§ **To do**: Skip the pictures and repeat each line of the data exactly.

(Stored data entries)
________________
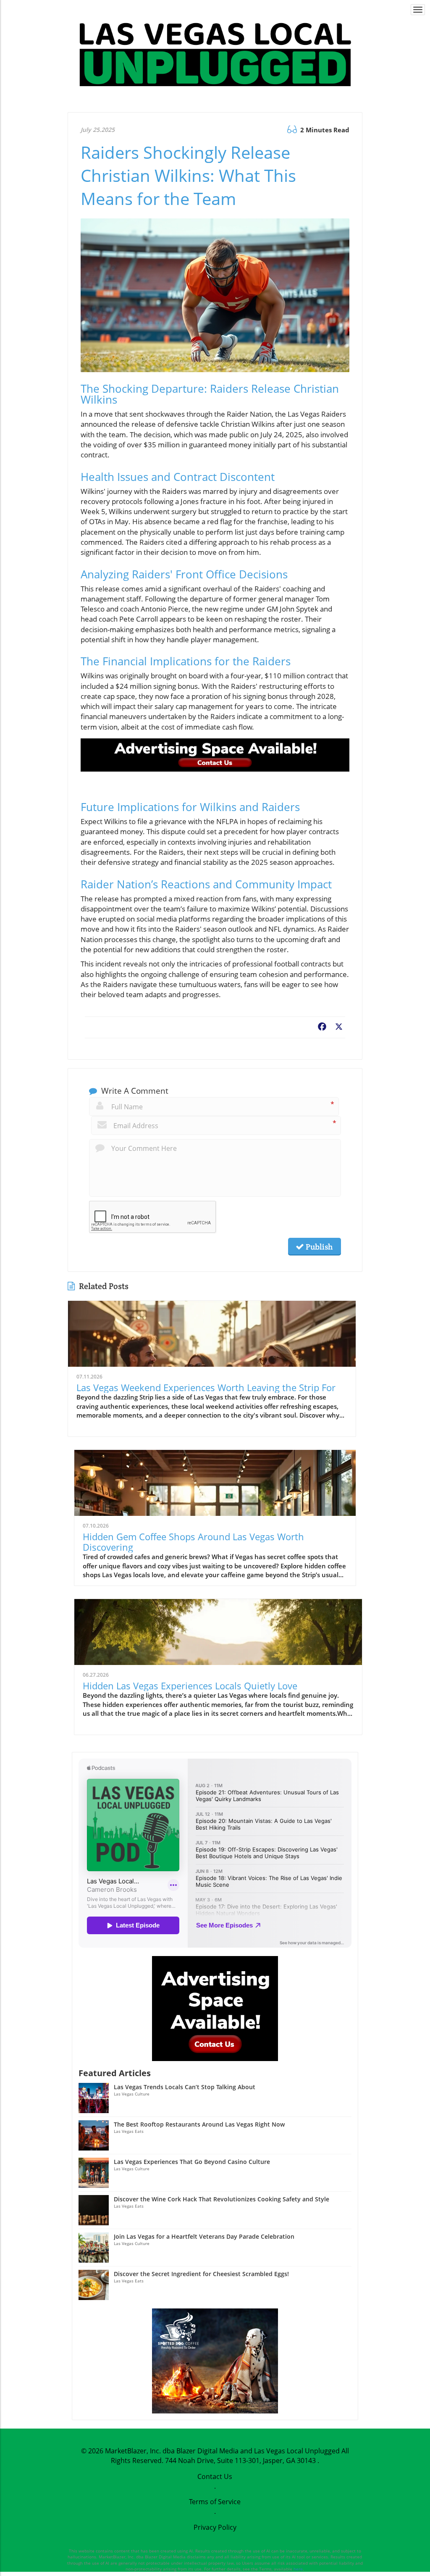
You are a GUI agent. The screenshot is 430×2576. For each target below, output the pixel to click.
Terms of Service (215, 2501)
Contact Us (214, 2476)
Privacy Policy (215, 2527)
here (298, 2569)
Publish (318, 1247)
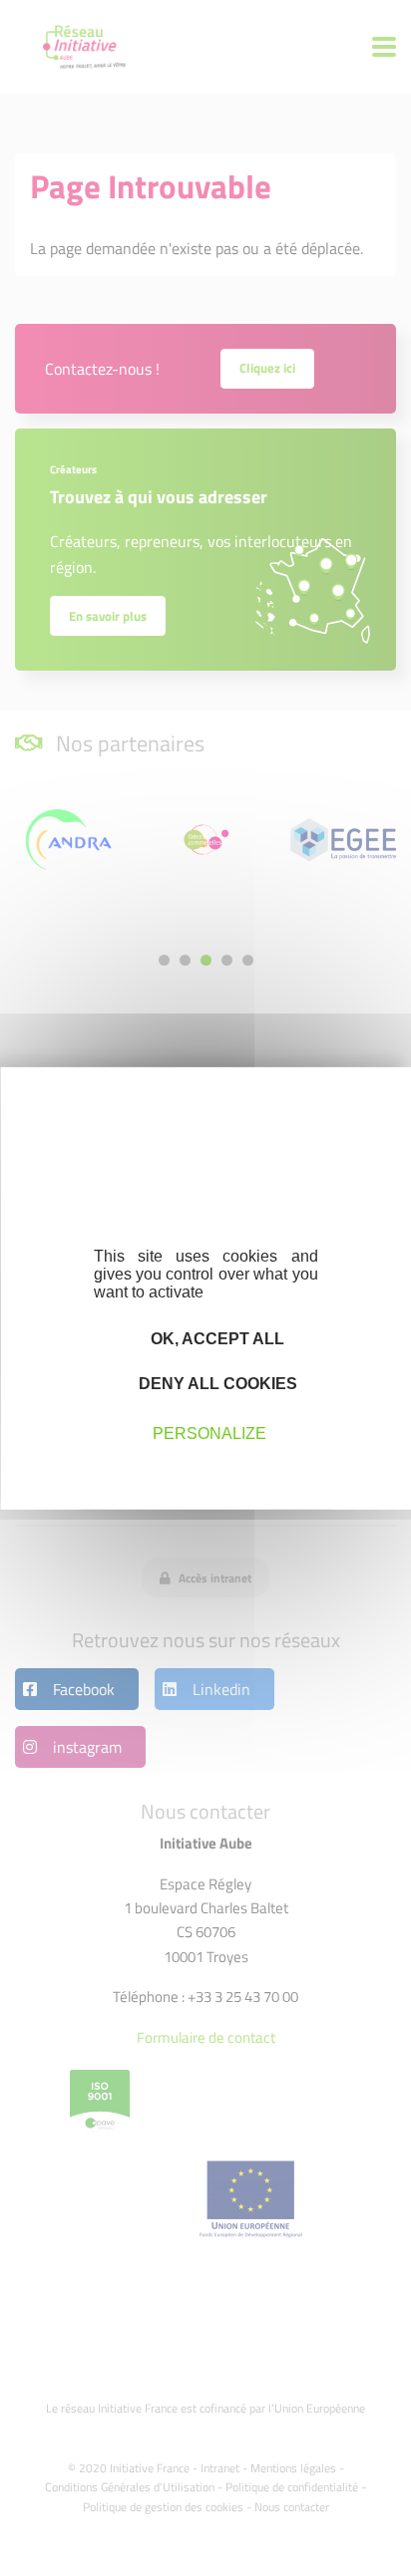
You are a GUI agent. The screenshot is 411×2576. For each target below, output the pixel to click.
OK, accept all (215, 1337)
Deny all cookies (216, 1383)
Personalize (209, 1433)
________________
§ **Solution to this exercise**:
You are a GUI agent. The screenshot is 430×2576. For each target below, output the pixel to click.
Terms of Service (215, 2501)
Contact Us (214, 2476)
Privacy Policy (215, 2527)
here (298, 2569)
Publish (318, 1247)
You are a GUI agent. The screenshot is 411×2576. For each target below, output the pixel to click.
OK, accept all (215, 1337)
Deny all cookies (216, 1383)
Personalize (209, 1433)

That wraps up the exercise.